Now, we can see that above written function is in the form of an identity $\tan \left( {A - B} \right) = \dfrac{{\tan A - \tan B}}{{1 + \tan A\tan B}}$
Here, $\tan A = \tan \dfrac{\pi }{4}$ and $\tan B = \tan \theta$. Let us simplify the function using this identity.
$\Rightarrow f\left( x \right) = {\tan ^{ - 1}}\left( {\tan \left( {\dfrac{\pi }{4} - \theta } \right)} \right)$
As we know ${\tan ^{ - 1}}\left( {\tan A} \right) = A$, we get
$\Rightarrow f\left( x \right) = \dfrac{\pi }{4} - \theta$
If $x = \tan \theta$, then $\theta = {\tan ^{ - 1}}x$.
$\Rightarrow f\left( x \right) = \dfrac{\pi }{4} - {\tan ^{ - 1}}x$
In the range we have, $0 \leqslant x \leqslant 1$.
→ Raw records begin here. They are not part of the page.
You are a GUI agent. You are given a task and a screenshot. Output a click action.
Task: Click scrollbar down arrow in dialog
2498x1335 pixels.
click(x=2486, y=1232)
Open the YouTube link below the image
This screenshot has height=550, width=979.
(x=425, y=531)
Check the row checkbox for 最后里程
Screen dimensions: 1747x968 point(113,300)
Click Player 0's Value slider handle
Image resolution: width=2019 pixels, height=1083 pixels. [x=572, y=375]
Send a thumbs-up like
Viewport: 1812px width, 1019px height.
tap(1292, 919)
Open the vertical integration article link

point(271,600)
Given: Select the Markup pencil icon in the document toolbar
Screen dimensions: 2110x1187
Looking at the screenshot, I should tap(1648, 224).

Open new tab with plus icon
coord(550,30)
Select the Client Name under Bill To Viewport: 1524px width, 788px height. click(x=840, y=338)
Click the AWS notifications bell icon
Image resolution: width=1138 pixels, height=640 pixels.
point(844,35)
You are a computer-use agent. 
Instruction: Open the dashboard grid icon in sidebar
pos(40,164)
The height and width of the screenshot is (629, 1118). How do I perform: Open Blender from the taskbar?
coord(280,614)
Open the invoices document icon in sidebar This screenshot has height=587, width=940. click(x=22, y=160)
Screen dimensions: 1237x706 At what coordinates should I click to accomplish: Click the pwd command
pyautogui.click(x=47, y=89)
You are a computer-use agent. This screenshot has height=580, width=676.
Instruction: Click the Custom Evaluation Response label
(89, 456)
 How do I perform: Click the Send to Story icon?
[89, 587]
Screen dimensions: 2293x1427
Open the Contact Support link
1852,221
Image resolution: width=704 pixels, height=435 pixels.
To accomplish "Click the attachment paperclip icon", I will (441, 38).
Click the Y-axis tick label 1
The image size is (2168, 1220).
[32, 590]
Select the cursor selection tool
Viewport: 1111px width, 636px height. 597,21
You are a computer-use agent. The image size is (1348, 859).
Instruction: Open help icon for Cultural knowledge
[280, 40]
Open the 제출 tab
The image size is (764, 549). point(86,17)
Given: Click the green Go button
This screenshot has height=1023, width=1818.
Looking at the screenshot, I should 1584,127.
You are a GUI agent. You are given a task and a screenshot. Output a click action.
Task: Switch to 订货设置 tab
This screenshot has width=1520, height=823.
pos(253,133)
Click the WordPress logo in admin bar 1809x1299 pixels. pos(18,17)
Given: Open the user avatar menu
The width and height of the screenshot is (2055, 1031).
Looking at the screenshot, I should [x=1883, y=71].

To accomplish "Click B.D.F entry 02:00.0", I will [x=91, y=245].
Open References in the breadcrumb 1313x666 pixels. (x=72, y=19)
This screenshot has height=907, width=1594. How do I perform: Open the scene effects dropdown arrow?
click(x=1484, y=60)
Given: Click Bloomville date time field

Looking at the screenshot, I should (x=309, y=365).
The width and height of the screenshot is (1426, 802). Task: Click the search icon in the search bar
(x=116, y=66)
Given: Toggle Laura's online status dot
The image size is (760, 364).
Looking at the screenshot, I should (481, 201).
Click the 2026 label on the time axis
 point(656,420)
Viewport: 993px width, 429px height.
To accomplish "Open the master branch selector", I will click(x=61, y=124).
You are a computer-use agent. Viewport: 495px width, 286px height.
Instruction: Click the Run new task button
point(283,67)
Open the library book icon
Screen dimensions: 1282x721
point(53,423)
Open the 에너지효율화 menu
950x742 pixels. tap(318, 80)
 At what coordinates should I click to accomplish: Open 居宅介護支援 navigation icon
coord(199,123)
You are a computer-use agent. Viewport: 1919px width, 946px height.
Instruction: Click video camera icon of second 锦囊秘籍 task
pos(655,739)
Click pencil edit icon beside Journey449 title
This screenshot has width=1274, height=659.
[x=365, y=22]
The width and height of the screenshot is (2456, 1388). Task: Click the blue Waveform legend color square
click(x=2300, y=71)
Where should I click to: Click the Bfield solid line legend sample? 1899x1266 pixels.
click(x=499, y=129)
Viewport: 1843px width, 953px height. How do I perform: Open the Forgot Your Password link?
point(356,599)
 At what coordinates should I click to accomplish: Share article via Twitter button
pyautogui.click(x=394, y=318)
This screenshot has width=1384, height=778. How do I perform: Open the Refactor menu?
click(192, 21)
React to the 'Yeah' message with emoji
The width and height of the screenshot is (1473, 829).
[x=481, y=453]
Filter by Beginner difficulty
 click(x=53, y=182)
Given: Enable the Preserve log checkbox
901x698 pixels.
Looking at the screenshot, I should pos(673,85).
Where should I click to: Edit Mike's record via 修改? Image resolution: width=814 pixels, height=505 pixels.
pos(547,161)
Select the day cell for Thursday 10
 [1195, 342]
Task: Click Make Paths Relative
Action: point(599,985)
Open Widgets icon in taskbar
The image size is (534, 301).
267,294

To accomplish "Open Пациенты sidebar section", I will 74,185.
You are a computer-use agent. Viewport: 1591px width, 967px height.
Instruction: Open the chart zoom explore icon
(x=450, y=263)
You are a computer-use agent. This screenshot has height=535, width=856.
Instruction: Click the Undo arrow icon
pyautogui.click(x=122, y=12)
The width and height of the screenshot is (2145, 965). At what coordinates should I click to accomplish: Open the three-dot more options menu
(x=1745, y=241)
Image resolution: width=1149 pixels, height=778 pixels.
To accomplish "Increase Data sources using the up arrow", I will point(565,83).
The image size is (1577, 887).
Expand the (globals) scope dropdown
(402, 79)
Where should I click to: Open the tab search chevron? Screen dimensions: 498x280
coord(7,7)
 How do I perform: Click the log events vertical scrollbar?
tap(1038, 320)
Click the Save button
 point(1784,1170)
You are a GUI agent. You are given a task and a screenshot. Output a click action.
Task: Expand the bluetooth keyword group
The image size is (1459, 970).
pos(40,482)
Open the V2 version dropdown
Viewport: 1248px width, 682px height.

Now, let us find out the minimum value by substituting $1$ in the function
As we know
$\Rightarrow f\left( 1 \right) = \dfrac{\pi }{4} - {\tan ^{ - 1}}\left( 1 \right)$
As we know $\tan \dfrac{\pi }{4} = 1$ . Then,
$\Rightarrow f\left( 1 \right) = \dfrac{\pi }{4} - {\tan ^{ - 1}}\left( {\tan \dfrac{\pi }{4}} \right)$
As we know ${\tan ^{ - 1}}\left( {\tan A} \right) = A$. Therefore, we get
$\Rightarrow f\left( 1 \right) = \dfrac{\pi }{4} - \dfrac{\pi }{4}$
$\Rightarrow f\left( 1 \right) = 0$
This is the minimum value.
Now, let us find out the maximum value by substituting $0$ in the function
$\Rightarrow f\left( 0 \right) = \dfrac{\pi }{4} - {\tan ^{ - 1}}\left( 0 \right)$
$\Rightarrow f\left( 0 \right) = \dfrac{\pi }{4} - {\tan ^{ - 1}}\left( {\tan {0^\circ }} \right)$
As we know, the value of $\tan gent$ is zero at $0^\circ$.
$\Rightarrow f\left( 0 \right) = \dfrac{\pi }{4} - 0$
$\Rightarrow f\left( 0 \right) = \dfrac{\pi }{4}$
This is the maximum value.
Therefore, the smallest and largest values are $0,\dfrac{\pi }{4}$.
So, the correct answer is “Option B”.

Note : Whenever we come across such problems, we try to replace $x$, to make the function in the form an identity and simplify it. The given expression is in tangent function, make sure that it says in tan function only, do not simplify it as sin and cosine. Remember that range determines the smallest and largest values of any function.